Die Minister wollen eine „Nationale Reserve für Bau- und Reparaturmaterial“ aufbauen. Darin sollen essenzielle Komponenten für Stromnetze gelagert werden, darunter Hochspannungstransformatoren, Schaltanlagen, Spezialkabel und Schutzsysteme.
Der Vorstoß erfolgt vor dem Hintergrund des Stromausfalls in Berlin, der systemische Schwächen offenbart hatte. Sabotageakte und andere Angriffe auf Infrastruktur haben in letzter Zeit zugenommen und damit Forderungen nach wirksameren Schutzmaßnahmen laut werden lassen.
Um die Reserve zu unterstützen, drängen die Länder auf eine bundesweite Regelung, die in Krisenfällen Genehmigungen für Schwer- und Großraumtransporte beschleunigt.

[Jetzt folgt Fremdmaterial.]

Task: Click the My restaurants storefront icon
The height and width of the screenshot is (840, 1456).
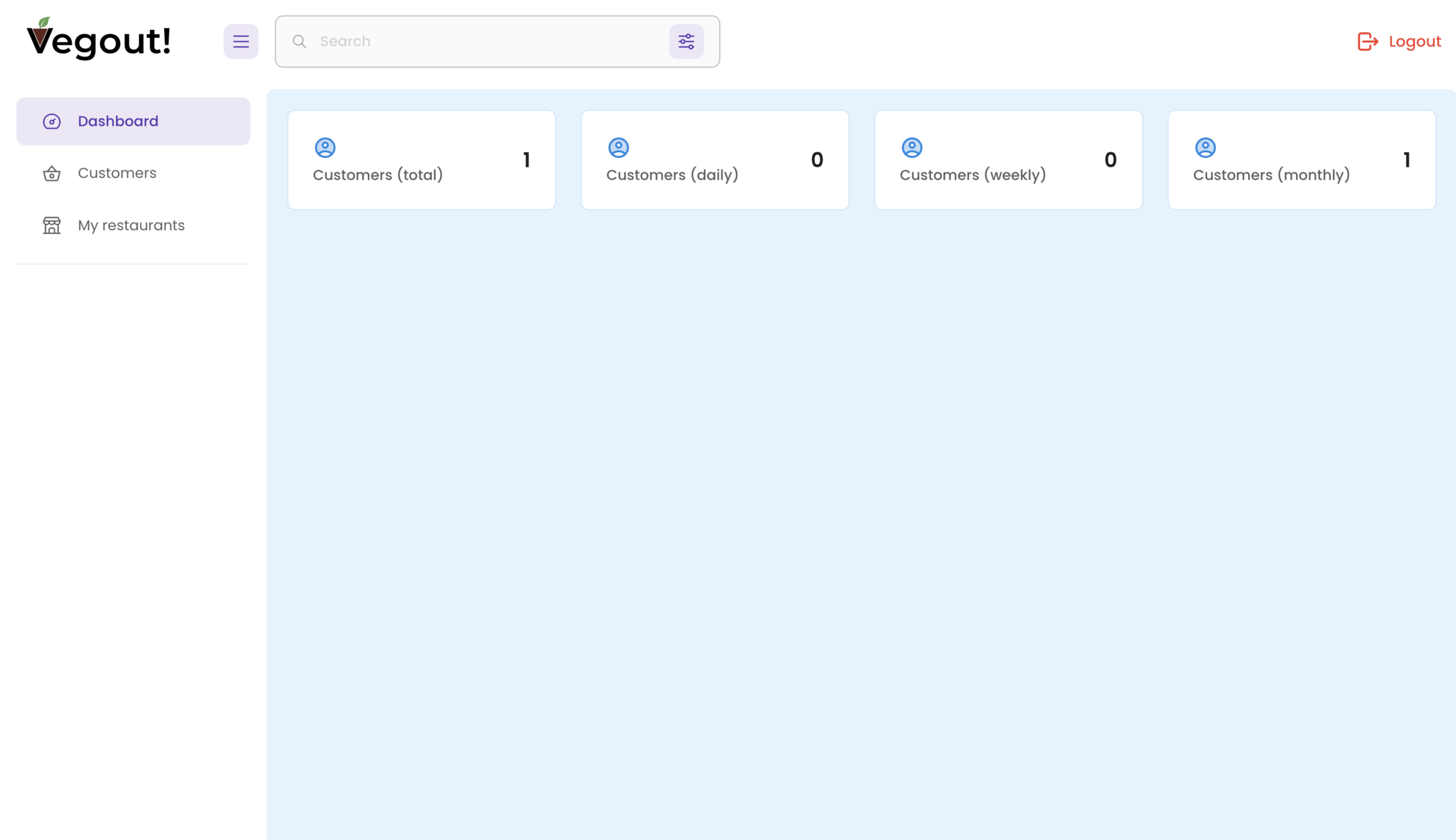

Dadurch ließen sich kritische Materialien im Ernstfall zügig an den Ort des Geschehens bringen.
Die geplante Reserve soll helfen, Stromnetze nach Störungen schneller wiederherzustellen. Gleichzeitig würde sie Deutschlands Fähigkeit stärken, auf künftige Bedrohungen zu reagieren. Die Länder hoffen, dass eine bundesweite Initiative das System widerstandsfähiger macht.